Extend the article on the Lemington Home ruling and nonprofit board liability, picking up right after its last sentence.

→ Source passage
————————
This article originally published on McKnight’s website on April 16, 2015.
By Rafael Haciski, Esq., and Bette McNee, RN, NHA
If you serve on a board of directors for a nonprofit health care organization and have ever asked yourself why you need Directors & Officers Insurance given the fact the organization has no shareholders, look no further than a recent federal appeals court ruling for Lemington Home for the Aged, which has sent ripples through the nonprofit sector.
A court ruled to hold directors of the nonprofit nursing home liable for failure to meet fiduciary duties. Although the ruling seems to be most focused on the board’s failure to exercise fiscal responsibility for the organization, the board’s failure to monitor the quality of care and services being delivered by the nursing home is at least a causal factor in the bankruptcy and closure of the home.
————————
→ Record excerpts
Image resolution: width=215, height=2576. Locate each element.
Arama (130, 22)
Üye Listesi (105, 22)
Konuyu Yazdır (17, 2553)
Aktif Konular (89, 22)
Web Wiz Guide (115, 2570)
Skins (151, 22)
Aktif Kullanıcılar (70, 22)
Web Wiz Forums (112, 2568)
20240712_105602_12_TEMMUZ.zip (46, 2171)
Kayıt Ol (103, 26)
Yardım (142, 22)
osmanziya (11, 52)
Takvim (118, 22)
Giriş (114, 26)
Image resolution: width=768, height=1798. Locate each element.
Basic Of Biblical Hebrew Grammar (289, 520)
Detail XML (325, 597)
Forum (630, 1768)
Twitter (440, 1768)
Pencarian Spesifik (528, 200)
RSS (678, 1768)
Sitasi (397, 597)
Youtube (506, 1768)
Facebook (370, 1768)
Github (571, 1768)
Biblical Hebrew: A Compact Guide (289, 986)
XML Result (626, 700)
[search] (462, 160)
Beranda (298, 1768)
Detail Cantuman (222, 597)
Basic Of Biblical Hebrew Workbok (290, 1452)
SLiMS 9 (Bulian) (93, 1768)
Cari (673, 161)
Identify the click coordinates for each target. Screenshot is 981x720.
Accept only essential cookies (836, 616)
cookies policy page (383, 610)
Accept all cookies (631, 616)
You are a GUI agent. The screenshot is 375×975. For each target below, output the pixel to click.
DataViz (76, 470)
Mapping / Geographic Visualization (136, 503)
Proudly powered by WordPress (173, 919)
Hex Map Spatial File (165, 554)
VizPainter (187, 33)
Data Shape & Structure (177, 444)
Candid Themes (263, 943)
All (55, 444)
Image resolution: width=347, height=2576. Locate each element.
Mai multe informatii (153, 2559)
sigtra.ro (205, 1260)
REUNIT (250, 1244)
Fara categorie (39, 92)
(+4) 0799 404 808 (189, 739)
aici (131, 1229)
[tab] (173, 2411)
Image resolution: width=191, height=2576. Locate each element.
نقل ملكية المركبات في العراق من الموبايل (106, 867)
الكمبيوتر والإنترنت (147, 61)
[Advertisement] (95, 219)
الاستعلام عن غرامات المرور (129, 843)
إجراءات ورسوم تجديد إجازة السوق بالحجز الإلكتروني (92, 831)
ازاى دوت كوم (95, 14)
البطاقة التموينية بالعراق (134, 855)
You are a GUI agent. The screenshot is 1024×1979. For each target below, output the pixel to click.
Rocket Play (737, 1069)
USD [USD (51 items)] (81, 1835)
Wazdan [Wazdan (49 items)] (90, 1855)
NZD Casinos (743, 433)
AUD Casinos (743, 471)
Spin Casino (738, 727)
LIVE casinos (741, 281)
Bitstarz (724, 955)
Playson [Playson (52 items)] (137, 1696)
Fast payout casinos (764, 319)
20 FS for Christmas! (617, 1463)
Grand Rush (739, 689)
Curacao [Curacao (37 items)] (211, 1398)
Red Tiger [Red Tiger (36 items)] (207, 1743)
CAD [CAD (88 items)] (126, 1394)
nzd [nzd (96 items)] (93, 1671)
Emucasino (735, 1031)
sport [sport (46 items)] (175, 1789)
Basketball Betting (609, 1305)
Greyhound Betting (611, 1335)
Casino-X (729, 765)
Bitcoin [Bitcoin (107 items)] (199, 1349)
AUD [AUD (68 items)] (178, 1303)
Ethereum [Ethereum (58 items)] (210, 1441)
————————
→ The answer
The Lemington Home for the Aged case demonstrates that nonprofit board members cannot disregard their responsibilities and are misled in thinking federal and state statutes provide individuals who serve as directors on nonprofit boards with adequate protection. A review of the case reveals several key lessons for board members to consider:
- Although nonprofit organizations do not have shareholders, the organizations’ directors and officers can still face claims;
- Even though an organization is a nonprofit entity, its directors and officers are still expected to perform their duties in compliance with standards of care and can be held accountable for not performing up to those standards;
- The most important job for the board is to make sure that the organization’s day-to-day management personnel are qualified to perform their duties and are meeting those expectations; and
- Board members of nonprofits may be held accountable for their actions after the organization has become bankrupt.
Prudent Steps to Avoid Liability
This court decision need not leave directors awake at night with a fear of looming lawsuits. Generally, actions of board members who are reasonable and prudent are protected from liability. This is not to say you should abandon all concern and not take steps to protect yourself. Directors and officers should ask themselves: what are the reasonable and prudent actions for a board member to help avoid liability?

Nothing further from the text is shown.